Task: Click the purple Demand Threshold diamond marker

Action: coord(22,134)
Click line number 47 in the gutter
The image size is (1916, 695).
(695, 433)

------------------------------------------------------------------------

About this exercise = Write all of the data above again, exactly as given.

Solved exercise =
Task: Click the purple Demand Threshold diamond marker

Action: coord(22,134)
Click line number 47 in the gutter
The image size is (1916, 695).
(695, 433)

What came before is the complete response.